Changes to Motor Vehicle Expenses

transportation and ownership concept - man pumping gasoline fuel in car at gas stationDo you currently claim motor vehicle expenses in your tax return? This financial year is the first year with the new calculation system in place, which means you may no longer be able to use the same calculation method that you used previously.

Prior to this year, there were four options for calculating your vehicle expenses; however these will be reduced to just two acceptable methods moving forward:

Cents per kilometre: previously the number of cents per kilometre varied depending on the size of the vehicle’s engine. As of this year, the applicable amount will be sixty-six cents per kilometre, although the Commissioner of Taxation may vary this amount in the future. This method allows a maximum claim of 5,000 kilometres (which will equate to $3,300 at sixty-six cents a kilometre).

Logbook: the logbook method is one of the two methods still recognised by the ATO (along with cents per kilometre). Like the one third of expenses method, detailed records are required for all expenses except fuel and oil and must cover a period of at least twelve continuous weeks. You also need to determine the percentage of business use if the vehicle is also used for personal use. Once calculated, this method is valid for five years.

Twelve per cent of the original value: this method allows you to claim twelve per cent of the purchase price of the car (or its market value at the time of leasing if it is a leased vehicle). There was a maximum limit set for calculating expenses using this method; however, since the end of the 2014/2015 financial year, the twelve per cent of the original value is no longer accepted for use.

NOTE: if you used either the cents per kilometre method or twelve per cent of original value method, you are not able to claim vehicle depreciation as a separate deduction in your tax return.

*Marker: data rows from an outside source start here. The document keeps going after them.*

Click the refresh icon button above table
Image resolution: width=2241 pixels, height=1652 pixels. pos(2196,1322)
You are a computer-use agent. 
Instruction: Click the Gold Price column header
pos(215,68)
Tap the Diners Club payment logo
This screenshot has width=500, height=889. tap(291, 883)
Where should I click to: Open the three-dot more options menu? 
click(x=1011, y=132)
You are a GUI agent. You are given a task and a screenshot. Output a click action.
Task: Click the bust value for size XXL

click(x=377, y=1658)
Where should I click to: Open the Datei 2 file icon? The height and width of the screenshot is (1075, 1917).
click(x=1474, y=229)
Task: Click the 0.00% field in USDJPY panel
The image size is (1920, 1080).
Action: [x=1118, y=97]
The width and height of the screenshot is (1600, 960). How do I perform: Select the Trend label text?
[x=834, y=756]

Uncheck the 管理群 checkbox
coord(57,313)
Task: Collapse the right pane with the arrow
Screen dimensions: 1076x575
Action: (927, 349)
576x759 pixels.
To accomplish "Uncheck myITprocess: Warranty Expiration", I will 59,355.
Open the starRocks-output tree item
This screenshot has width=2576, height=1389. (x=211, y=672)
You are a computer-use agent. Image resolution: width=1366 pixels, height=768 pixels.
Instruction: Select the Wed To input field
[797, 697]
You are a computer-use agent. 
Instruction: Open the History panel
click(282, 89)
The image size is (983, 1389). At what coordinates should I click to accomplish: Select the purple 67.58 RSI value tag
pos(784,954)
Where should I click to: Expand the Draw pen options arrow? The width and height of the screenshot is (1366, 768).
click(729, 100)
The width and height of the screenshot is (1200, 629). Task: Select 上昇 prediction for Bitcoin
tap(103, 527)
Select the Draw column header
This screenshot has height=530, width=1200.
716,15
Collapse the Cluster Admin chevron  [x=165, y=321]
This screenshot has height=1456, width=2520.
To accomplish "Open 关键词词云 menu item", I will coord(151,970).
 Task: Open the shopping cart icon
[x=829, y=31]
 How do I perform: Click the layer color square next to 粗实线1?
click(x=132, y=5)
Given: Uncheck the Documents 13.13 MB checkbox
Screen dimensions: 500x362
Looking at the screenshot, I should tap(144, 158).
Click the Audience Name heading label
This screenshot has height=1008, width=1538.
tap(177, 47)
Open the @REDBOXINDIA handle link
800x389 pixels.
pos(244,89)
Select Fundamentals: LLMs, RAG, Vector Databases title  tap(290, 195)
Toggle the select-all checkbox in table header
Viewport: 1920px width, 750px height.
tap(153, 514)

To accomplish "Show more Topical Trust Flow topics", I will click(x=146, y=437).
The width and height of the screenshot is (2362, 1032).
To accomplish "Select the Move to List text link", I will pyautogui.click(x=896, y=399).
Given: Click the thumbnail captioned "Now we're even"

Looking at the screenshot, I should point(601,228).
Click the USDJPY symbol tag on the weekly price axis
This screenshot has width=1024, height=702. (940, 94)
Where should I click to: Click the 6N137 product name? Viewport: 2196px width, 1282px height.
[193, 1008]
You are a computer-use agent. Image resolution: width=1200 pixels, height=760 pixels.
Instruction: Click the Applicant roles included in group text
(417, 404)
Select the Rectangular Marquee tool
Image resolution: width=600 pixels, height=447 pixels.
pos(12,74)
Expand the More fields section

One third of actual expenses: like the 12 per cent of original value method, this method is no longer in use from this year onward. This method did not include capital expenses such as the initial purchase price, and required fairly detailed records of all expenses (excluding fuel and oil, which can be costed using records or from odometer records).

If you have used either the twelve per cent method or one third of expenses method, you will need to transfer over to one of the two accepted methods for this year and beyond to ensure that your motor vehicle expenses are recognised. If you plan to use the logbook method, you will need to allow sufficient time before the end of the financial year to ensure twelve continuous weeks of records can be completed, so don’t leave your decision to the last minute!